No, once this beer calmed down with the foam (leaving behind some thick-as-hell lacing, BTW), things were pretty nice with this beer, all told.
Seems to fall outside of the more typical Saison/Biere de Garde range, with the typical "fresh hay" and "earthy" notes supplanted by the hops (both kettle and dry), it seems almost as if this beer gravitates more towards it's semi-namesake, the De Ranke XX Bitter, than it's Northwestern French/Southern Belgian brethren.
Not that it's a bad thing, mind you. But I did feel that if you're going to have the hop angle so prominently advertised, you need to bring the goods.

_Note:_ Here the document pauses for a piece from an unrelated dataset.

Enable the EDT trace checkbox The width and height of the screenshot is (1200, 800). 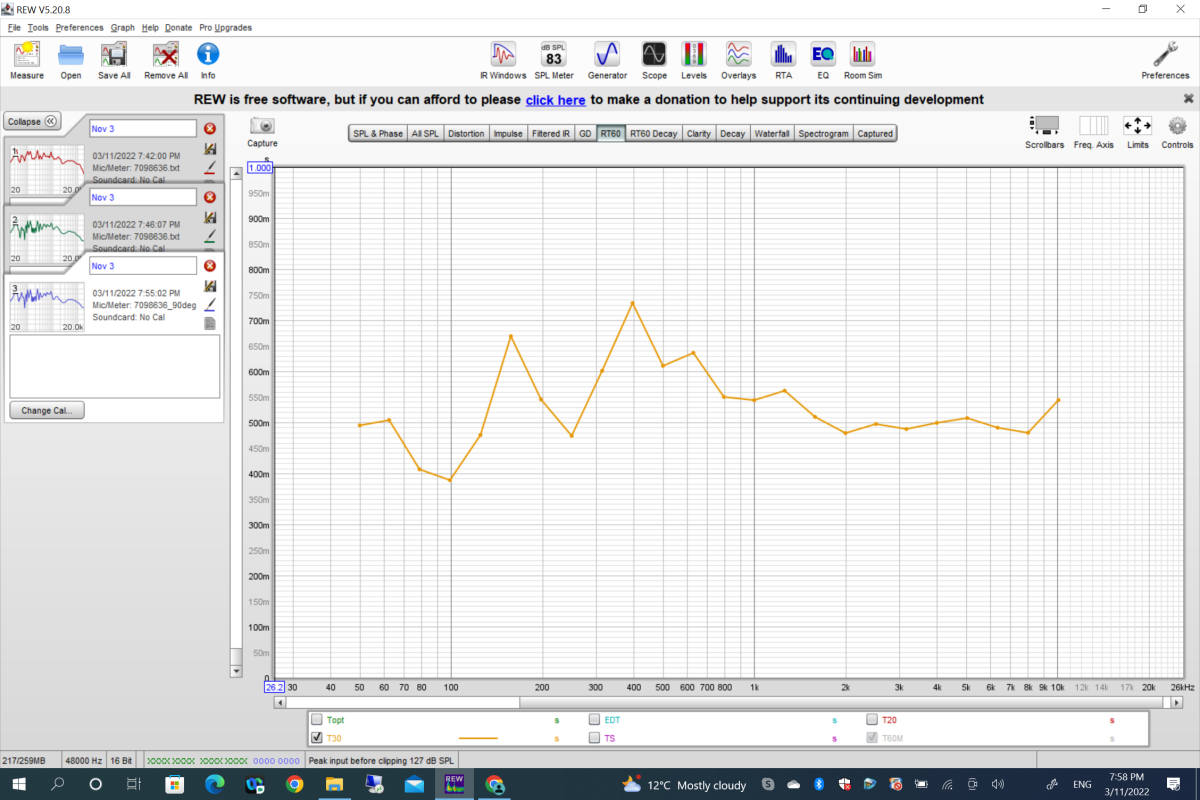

Yes, this has the sharp hoppy/vegetal-ish notes one would expect from a dry-hopped Belgian beer -- Saaz? or Styrian Goldings? -- but really could be so much more, but still not coming across as an over-hopped American Hopbomb, of course. To wit: the aforementioned De Ranke XX Bitter, as well as the Poperings Hommel Bier are better than this IMO.
Pleasant enough, but kinda pricey for what you get out of it (and all of that foam you get out of it too).
Oh BTW, in case you're keeping track of the various beer+cheese pairings I tried, I tend to think that this worked best with (believe it or not!) the Spanish Manchego cheese.... ;)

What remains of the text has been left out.